En la primera mitad del siglo XV, cristaliza en España un "pre-renacimiento" propiamente hispano cuyo fundamento hay que encontrarlo en el humanismo socio-político del que Alonso de Cartagena será uno de sus frutos. Esos primeros cincuenta años del Quattrocento español, ve aparecer hombres especialmente sensibles a los cambios y novedades culturales. Los aires venidos desde la Italia de los precursores del humanismo calaron hondo en la sensibilidad de algunos españoles cultos, quienes todavía tímida y tenuemente, ven abrir sus mentes y corazones al cambio, al cuestionamiento, a la duda.

Escasos son los datos biográficos que se disponen de este ilustre jurista y teólogo español. Nació en una fecha indeterminada entre 1384 y 1386 en el seno de una acomodada familia judía que había optado por la conversión al cristianismo en una España en la que el antisemitismo iba en crecimiento. Su padre llamábase Salomón Ha-Levi y era un hombre que había alcanzado una cultura excepcional para la época, particularmente en el conocimiento de la Sagrada Escritura. A los veinticinco años alcanza la dignidad de rabino mayor de la judería de Burgos y desempeña diversas misiones diplomáticas en favor de las aljamas o sinagogas. Después de su conversión, en 1390, pasó a llamarse Pablo García de Santamaría y ocupó el obispado de Burgos en 1415. De su sorprendente prestigio e influencia eclesiástica en la España de su tiempo, es buena prueba el dato de que de las 26 sedes que por entonces tenía la península, 12 fueron ocupadas por capitulares burgaleses.

A Alonso llegarían a serle familiares no sólo los textos del antiguo testamento, sino también el sentido profético y el tono rotundo del lenguaje y los sucesos de la historia sagrada pre-cristiana. Culminada su primera etapa de su formación intelectual y espiritual, Alonso de Cartagena fue enviado a la entonces prestigiosa Universidad de Salamanca, donde estudió ambos derechos, civil y canónico. Contando sólo veinte años de edad, obtiene su bachillerato en leyes y comienza de este modo una carrera intelectual que lo llevaría en 1409 a lograr la licenciatura y finalmente, a los veintinueve años, su doctorado en 1414.

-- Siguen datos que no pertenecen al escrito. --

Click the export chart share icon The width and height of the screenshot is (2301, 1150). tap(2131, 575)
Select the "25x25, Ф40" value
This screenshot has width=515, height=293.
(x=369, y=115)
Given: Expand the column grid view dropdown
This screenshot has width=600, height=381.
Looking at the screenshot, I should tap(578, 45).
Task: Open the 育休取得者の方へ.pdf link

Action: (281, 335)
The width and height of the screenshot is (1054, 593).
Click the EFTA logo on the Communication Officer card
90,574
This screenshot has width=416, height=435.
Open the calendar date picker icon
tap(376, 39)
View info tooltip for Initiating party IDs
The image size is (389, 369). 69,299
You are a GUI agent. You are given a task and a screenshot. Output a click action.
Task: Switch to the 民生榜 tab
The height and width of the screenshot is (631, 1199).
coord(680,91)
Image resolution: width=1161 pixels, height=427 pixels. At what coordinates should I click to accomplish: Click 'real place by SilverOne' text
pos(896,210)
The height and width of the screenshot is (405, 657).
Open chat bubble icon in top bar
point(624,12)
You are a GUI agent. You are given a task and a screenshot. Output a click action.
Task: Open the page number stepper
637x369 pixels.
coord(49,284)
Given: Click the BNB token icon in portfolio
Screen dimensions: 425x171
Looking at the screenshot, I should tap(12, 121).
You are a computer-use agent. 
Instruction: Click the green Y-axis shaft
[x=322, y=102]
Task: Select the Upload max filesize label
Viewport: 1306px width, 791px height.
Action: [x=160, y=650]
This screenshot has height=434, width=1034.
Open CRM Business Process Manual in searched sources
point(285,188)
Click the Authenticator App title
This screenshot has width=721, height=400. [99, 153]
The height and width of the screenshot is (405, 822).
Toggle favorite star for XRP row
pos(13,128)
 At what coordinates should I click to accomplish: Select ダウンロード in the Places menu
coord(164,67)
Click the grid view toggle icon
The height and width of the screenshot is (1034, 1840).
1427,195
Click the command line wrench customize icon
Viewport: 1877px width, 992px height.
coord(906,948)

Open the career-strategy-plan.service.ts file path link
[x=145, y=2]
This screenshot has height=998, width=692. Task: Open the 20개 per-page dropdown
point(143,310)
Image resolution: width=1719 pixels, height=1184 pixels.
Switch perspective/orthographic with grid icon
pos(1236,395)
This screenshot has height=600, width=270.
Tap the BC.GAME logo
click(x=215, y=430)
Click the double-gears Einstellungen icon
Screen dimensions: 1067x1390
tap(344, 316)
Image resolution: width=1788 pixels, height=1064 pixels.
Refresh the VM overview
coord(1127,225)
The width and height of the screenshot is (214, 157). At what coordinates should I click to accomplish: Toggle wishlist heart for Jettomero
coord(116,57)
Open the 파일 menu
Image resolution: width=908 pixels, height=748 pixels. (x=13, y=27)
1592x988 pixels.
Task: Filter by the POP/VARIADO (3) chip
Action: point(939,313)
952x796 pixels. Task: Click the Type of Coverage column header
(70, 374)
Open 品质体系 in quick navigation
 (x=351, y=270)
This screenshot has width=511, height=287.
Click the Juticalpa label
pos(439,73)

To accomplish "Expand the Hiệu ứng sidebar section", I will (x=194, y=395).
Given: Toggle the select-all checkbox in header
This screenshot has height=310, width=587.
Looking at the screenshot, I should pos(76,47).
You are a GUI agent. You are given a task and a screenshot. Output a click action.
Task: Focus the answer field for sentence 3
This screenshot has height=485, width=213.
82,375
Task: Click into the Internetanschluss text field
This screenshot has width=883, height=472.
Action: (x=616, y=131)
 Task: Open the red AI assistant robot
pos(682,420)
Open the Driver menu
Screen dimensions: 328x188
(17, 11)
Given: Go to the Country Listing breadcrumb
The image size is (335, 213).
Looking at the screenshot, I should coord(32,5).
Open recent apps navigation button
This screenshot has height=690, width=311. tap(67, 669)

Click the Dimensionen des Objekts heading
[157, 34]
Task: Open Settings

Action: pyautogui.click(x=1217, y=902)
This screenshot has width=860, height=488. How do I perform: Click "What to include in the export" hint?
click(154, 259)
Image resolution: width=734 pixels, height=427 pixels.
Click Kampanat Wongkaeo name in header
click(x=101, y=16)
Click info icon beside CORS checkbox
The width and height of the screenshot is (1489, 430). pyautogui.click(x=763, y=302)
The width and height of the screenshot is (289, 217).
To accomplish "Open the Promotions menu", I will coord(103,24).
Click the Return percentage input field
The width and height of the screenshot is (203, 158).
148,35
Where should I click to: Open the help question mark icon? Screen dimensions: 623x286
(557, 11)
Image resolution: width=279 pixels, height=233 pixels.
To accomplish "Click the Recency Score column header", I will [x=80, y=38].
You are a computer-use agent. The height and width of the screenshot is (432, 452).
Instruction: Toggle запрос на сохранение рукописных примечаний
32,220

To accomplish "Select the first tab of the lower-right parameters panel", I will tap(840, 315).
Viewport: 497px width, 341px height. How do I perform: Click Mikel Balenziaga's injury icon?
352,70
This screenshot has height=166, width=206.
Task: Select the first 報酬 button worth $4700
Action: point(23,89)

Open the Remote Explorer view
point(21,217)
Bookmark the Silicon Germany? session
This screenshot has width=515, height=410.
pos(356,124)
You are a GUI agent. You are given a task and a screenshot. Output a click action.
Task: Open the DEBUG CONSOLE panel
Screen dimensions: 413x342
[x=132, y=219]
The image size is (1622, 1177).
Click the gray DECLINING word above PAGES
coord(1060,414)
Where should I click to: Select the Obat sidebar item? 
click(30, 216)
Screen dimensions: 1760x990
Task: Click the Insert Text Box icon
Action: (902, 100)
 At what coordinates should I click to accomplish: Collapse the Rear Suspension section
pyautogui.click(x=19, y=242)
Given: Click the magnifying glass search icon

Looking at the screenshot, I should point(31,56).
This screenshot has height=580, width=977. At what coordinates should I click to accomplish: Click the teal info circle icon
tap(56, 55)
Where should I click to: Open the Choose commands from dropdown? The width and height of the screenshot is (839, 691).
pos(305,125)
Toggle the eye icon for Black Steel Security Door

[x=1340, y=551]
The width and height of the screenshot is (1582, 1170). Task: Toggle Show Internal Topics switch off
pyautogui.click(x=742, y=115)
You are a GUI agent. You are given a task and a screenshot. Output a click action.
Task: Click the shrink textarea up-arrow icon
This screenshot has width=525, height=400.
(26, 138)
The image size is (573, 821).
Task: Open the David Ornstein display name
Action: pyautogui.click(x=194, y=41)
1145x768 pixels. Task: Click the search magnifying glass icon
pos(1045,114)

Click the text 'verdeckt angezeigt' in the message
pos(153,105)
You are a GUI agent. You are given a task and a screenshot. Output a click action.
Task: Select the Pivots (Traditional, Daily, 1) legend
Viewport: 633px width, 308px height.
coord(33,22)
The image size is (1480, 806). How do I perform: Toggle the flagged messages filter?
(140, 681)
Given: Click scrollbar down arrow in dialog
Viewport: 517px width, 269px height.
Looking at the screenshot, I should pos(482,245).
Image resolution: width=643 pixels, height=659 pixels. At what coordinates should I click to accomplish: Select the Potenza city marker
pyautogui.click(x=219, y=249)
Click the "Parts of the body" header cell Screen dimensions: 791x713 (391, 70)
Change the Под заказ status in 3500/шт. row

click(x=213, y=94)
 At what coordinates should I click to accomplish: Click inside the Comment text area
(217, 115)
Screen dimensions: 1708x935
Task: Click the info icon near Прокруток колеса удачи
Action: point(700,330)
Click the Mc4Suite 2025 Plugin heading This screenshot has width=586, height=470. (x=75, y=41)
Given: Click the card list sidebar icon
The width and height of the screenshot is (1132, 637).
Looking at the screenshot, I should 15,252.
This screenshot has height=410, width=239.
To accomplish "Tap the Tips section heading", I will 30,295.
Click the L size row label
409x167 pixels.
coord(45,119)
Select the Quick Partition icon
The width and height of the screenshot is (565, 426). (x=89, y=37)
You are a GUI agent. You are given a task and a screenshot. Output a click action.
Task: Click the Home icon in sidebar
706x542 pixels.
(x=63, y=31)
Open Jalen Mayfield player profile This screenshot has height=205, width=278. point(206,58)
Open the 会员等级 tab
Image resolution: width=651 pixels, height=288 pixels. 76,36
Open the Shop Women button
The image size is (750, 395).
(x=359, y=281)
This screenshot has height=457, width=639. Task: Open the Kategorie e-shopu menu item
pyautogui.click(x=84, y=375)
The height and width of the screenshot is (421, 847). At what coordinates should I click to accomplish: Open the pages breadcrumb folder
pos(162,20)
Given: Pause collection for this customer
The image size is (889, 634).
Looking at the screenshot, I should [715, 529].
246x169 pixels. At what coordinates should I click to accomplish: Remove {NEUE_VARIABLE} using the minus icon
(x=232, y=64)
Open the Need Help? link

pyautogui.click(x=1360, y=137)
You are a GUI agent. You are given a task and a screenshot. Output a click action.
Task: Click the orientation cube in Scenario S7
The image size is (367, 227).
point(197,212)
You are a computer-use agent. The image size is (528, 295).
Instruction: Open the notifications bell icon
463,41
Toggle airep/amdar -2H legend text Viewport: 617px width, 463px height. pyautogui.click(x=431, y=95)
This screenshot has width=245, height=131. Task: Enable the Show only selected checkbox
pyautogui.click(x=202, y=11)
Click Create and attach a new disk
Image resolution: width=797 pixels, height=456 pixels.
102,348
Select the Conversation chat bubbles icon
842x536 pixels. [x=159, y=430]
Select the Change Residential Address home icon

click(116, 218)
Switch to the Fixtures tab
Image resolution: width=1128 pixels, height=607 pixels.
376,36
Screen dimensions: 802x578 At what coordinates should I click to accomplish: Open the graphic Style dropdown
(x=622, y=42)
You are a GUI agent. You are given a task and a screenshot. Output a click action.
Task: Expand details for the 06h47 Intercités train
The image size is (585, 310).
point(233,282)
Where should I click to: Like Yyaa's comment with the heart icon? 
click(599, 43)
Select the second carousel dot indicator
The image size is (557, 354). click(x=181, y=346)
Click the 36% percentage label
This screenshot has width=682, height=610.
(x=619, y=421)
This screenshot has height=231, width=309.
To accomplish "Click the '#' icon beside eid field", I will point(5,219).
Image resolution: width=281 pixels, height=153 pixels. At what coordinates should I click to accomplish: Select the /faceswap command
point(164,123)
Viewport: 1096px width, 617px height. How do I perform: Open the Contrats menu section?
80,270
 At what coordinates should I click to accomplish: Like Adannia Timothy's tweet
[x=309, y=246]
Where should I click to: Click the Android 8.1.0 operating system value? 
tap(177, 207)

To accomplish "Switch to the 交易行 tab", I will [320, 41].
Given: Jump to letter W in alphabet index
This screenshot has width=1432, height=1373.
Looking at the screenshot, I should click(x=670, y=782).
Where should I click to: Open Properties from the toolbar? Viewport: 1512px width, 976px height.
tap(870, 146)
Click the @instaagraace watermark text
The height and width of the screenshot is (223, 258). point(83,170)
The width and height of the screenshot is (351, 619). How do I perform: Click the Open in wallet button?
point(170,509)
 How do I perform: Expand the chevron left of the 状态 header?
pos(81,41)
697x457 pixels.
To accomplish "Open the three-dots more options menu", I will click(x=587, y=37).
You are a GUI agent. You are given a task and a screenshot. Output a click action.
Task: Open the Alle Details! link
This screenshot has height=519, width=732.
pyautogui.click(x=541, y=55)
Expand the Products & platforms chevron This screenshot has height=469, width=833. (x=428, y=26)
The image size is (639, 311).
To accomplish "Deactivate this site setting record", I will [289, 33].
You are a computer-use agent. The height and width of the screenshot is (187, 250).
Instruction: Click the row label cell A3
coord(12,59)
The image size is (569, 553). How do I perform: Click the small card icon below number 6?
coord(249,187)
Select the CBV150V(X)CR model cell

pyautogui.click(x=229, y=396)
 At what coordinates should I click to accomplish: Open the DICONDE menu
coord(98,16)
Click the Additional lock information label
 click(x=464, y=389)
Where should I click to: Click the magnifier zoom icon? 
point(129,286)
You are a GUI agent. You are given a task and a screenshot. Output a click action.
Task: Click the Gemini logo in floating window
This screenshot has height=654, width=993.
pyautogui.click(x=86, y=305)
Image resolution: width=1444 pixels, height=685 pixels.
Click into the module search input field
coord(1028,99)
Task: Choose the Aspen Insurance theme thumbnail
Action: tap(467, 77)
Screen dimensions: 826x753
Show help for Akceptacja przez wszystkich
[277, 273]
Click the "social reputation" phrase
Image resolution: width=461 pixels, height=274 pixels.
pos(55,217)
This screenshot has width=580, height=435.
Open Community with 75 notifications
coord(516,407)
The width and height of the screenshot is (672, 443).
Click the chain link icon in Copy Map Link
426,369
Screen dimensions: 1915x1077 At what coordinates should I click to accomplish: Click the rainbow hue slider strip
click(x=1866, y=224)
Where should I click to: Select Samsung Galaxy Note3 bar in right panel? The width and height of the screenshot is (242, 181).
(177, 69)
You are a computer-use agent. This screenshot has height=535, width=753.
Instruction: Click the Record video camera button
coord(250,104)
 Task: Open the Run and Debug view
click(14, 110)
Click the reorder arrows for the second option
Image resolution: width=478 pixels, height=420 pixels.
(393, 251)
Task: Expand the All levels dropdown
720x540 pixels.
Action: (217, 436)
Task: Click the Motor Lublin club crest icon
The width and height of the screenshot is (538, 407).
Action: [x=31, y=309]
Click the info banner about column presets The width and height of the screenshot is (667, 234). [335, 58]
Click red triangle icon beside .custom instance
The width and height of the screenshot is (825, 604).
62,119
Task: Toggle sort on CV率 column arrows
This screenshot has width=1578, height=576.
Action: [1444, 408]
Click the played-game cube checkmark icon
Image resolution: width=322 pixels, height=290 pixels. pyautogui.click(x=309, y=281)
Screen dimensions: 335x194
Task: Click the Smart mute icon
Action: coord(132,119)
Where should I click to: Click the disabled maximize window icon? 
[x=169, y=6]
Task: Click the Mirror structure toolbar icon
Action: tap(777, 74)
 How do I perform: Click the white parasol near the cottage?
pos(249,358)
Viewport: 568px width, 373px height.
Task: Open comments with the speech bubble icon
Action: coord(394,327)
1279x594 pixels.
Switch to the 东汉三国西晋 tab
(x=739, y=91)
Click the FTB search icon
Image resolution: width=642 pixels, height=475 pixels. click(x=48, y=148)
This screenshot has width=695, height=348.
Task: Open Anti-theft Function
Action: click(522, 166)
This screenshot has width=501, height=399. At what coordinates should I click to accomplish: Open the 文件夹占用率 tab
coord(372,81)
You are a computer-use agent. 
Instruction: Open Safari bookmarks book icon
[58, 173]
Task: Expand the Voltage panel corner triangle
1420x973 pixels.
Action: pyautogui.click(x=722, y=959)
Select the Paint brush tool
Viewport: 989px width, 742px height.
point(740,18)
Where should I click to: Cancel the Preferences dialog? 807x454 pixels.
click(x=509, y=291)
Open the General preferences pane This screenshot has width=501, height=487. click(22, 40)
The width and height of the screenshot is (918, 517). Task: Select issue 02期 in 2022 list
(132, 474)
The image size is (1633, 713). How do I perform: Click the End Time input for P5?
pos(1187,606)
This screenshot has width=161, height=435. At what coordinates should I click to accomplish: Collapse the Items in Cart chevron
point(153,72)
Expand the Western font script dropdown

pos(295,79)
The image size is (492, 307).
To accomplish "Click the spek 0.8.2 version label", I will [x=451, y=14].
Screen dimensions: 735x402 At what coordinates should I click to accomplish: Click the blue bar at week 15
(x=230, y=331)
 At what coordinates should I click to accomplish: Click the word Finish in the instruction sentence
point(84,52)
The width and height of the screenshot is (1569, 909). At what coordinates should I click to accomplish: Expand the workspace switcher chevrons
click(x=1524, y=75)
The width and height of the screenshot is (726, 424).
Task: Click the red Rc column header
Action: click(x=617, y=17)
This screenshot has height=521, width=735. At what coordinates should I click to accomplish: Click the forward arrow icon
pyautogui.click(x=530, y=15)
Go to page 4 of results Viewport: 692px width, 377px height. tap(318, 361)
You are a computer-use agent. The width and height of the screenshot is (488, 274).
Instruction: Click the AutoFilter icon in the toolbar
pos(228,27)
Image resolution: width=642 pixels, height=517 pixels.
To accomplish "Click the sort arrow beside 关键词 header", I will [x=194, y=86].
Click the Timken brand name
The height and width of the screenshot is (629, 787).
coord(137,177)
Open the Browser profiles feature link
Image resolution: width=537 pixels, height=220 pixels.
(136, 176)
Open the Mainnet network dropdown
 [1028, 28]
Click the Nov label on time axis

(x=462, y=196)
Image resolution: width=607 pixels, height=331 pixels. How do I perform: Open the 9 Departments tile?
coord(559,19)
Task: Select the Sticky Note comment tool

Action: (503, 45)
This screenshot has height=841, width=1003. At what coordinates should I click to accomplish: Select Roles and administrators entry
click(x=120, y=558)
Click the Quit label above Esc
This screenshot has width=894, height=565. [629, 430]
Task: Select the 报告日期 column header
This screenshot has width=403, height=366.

Cultivó varias áreas que iban bien con su brillante preparación intelectual y con su personalidad ; puede decirse que llegó a ser jurista, diplomático, historiador, ensayista y traductor de autores latinos, como Séneca y Cicerón. De la nobleza y de ciertas familias principales, va fluyendo un grupo intelectual en torno suyo en el palacio arzobispal de la ciudad de Burgos.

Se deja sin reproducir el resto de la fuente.